**SELECTED EXCERPT**
***

Seven days until Christmas! We are into the final stretch but there is still time to get something special for the fisherman in your life or more importantly to make sure your loved ones know what to get you! We have a number of great gift ideas as well as some HOT specials worth looking at. We announced last week that the Sage Response fly rods and Nautilus FWX fly reels are on sale at 25% off but another great deal that we have in store are 2014-15 Simms Bulkley Jackets. Remember we have extended shopping hours until Christmas eve so plenty of time to get your shopping in!
For all you deal hunters out there, we wanted to remind everyone about the Famous Pacific Angler Boxing Day Sale! All of the details are in the special event section below.
On to the fishing news – with the bustle of Christmas it is easy to forget that there are great fishing opportunities this time of year. We are hearing the first good winter spring reports out in the salt chuck, reports of steelhead on the Chilliwack are trickling in and when the weather has permitted, fly anglers have be chasing bull trout and rainbows on the Squamish, Stave and Harrison Rivers using egg patterns. Check out the Freshwater and Saltwater Fishing Reports below!

***

**SUPPLIED DATA**
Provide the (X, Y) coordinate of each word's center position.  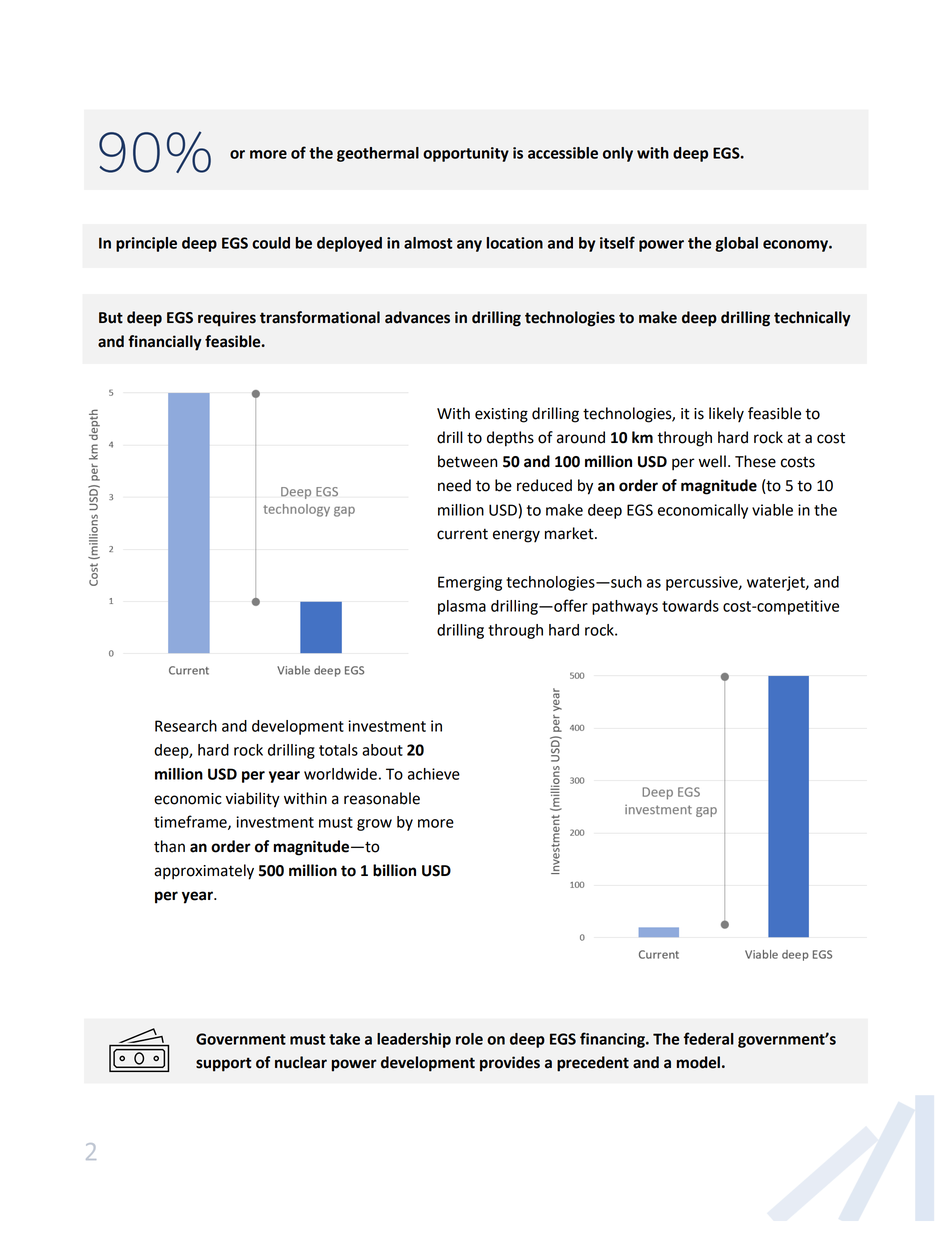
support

***

**TASK DIRECTIONS**
Please continue the pre-Christmas fishing newsletter, starting after its last sentence.

**RESULT OF THE EXERCISE**
PRODUCT FEATURE – SIMMS 2015 BULKLEY JACKET
As mentioned above in the outlook for a limited time only, Pacific Angler has the 2015 Bulkley Jacket at a whopping 20% off!
This Jacket is amazing. When it came out in 2014 it set the bar as the warmest GORE-TEX® fishing jacket on the market. This GORE-TEX® shell envelopes heat-generating Primaloft® insulation and is perfect for any hard-core angler that isn’t scared of our west coast winters. These jackets are lightweight, warm, and fully waterproof for those menacing winter days on the water.
Beefy YKK zippers, Velcro-tightening cuffs, large storage pockets, and an adjustable hood are just some of the many features that make this jacket a BC staple for those anglers looking to stay warm and dry while braving our wild elements. With a multi-layer GORE-TEX® outer, these jackets are sure to keep you dry and toasty. Available in Wetstone and Black, these jackets won’t ‘pop’ out against background elements and will help keep your profile blended into your surrounding.
With a limited number of these jackets on hand, these are sure to be a hot item and are expected to move quickly, so come on in to the shop to grab one before they’re gone! It is the best deal in town on a full GORE-TEX® fishing jacket! Come down to the shop and take a look. You do not want to miss out on this deal!
PACIFIC ANGLER FAMOUS BOXING WEEK SALE
This is the biggest fishing Boxing Day sale in Vancouver and this year it is going to be a doozy. Everything will be on sale from fly rods to flashers, mooching rods to steelhead gear. We will be announcing the list of deals on December 23rd. Those on our mailing list will be the first to receive the report so if you are reading this via our blog not signed up for our weekly email fishing report make sure to sign up to see the deals.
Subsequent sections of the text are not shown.